### Passage fourni:
______________________________

La tendance « Néo rétro » connaît un certain succès en décoration intérieure. C’est le grand retour de nos vieux meubles oubliés, à condition de les revisiter pour leur donner une touche contemporaine. Pareil pour la moto : des motards passionnés, amoureux des « vieux cubes », mixent des pièces anciennes à des éléments récents en gardant le look rétro des vieilles bécanes. Cette tendance inspire également les designers des marques de motos et d’automobiles, qui ressortent des modèles récents en s’inspirant des lignes de leurs modèles célèbres d’autrefois.
Entre les délires du marketing, et la volonté de réutiliser des objets durables, notre coeur peut balancer et il faudra faire le tri. La réussite d’un projet néo-rétro n’est pas toujours au rendez-vous. Pour ma part, je suis plus attiré par la vision d’un néo-rétro consistant au ré-emploi qui évitera de “poubelliser” des objets, dont l’usage est toujours possible.
Le vélo, entre le revamping et la restauration
Cette tendance, qui consiste à « revamper » des objets du passé, ne pouvait pas échapper au monde du vélo. On a souvent utilisé abusivement du terme « vintage » qui ne signifie absolument pas ancien. En effet, ce mot nous vient de l’anglais, et on peut le traduire par « millésimé ». Ce terme étant lui-même emprunté aux mot « vendange », qui est bien un mot français. Choisissons donc de parler plutôt de rétro, pour évoquer ce retour en arrière qui nous transporte à l’époque où nos vélos possédaient des lignes pures et intemporelles.

______________________________

### Consigne 1:
Reformulez sous forme de liste le paragraphe du passage commençant par « Cette tendance, qui consiste à « revamper » », en conservant ses informations principales.
### Consigne 2:
Répondez brièvement, d'après le passage :
(a) Que mixent les motards passionnés de « vieux cubes » ?
(b) Quelle vision du néo-rétro attire le plus la personne qui s'exprime dans le passage ?
(c) Par quel mot peut-on traduire « vintage » ?
Les données n'ont aucun rapport avec le passage.

______________________________

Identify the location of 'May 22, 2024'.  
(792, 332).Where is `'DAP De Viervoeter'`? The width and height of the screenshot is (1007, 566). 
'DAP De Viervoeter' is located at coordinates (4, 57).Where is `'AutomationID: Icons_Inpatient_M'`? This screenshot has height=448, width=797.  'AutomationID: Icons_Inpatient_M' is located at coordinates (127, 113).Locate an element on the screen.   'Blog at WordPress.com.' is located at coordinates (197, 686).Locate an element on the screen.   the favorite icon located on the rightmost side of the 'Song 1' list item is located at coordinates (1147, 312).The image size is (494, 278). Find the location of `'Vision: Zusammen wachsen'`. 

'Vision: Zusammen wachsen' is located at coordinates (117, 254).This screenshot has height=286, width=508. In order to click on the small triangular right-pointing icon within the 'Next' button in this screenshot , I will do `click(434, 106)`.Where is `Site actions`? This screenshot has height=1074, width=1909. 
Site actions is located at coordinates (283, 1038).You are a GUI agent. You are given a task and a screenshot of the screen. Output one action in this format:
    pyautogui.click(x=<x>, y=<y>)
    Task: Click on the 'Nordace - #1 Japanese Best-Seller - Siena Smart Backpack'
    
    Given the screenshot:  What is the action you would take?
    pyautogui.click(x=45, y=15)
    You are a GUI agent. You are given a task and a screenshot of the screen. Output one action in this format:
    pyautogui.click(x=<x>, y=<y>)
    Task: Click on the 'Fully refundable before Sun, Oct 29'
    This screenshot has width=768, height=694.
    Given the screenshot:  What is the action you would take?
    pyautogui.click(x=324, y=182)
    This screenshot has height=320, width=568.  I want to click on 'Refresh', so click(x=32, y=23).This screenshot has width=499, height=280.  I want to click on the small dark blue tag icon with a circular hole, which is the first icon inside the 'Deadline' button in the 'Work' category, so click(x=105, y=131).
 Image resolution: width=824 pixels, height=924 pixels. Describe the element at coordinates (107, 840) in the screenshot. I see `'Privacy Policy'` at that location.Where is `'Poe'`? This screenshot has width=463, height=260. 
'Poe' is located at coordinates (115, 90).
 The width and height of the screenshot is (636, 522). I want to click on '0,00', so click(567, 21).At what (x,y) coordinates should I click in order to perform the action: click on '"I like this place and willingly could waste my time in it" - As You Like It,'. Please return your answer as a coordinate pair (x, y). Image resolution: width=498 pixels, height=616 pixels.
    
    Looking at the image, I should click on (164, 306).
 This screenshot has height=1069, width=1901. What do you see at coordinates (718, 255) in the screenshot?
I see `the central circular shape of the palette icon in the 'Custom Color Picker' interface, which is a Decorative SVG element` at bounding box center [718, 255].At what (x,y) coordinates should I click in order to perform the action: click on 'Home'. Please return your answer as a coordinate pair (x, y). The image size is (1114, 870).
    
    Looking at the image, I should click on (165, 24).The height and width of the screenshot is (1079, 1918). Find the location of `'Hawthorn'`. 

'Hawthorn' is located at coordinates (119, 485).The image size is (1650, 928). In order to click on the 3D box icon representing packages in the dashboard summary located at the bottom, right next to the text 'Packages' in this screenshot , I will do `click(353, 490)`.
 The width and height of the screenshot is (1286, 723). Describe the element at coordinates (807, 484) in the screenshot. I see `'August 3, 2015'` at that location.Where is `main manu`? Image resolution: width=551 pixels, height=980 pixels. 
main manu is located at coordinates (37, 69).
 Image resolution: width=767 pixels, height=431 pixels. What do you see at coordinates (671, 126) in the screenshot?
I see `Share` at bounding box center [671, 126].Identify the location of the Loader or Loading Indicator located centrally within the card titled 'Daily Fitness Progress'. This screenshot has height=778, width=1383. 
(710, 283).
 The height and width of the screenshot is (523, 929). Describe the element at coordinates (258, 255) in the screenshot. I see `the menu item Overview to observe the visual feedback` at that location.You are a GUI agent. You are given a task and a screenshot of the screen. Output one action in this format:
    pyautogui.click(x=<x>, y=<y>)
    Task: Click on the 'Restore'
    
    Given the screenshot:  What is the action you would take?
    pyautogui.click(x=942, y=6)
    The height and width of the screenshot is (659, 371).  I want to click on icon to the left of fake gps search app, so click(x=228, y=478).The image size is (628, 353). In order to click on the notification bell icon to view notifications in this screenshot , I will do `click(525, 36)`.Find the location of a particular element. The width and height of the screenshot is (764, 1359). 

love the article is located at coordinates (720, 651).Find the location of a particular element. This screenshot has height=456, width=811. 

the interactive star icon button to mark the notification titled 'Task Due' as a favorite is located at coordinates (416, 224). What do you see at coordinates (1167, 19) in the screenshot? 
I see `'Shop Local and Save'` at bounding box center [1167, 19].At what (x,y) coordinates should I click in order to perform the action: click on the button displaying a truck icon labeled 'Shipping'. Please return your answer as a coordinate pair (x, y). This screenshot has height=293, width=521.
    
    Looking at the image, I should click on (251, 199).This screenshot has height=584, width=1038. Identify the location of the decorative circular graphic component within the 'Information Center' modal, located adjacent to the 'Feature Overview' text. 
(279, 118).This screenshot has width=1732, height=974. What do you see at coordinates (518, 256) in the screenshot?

______________________________

### Réponse attendue 1:
- La tendance consistant à « revamper » des objets du passé a gagné le monde du vélo.
- Le terme « vintage » est souvent employé à tort : il ne signifie pas « ancien ».
- Venu de l'anglais, il se traduit par « millésimé ».
- Ce terme anglais est lui-même emprunté au mot français « vendange ».
- Mieux vaut donc parler de « rétro » pour évoquer l'époque où les vélos avaient des lignes pures et intemporelles.

### Réponse attendue 2:
(a) Ils mixent des pièces anciennes à des éléments récents, en gardant le look rétro des vieilles bécanes.
(b) Un néo-rétro fondé sur le ré-emploi, qui évite de « poubelliser » des objets dont l'usage est toujours possible.
(c) Par « millésimé ».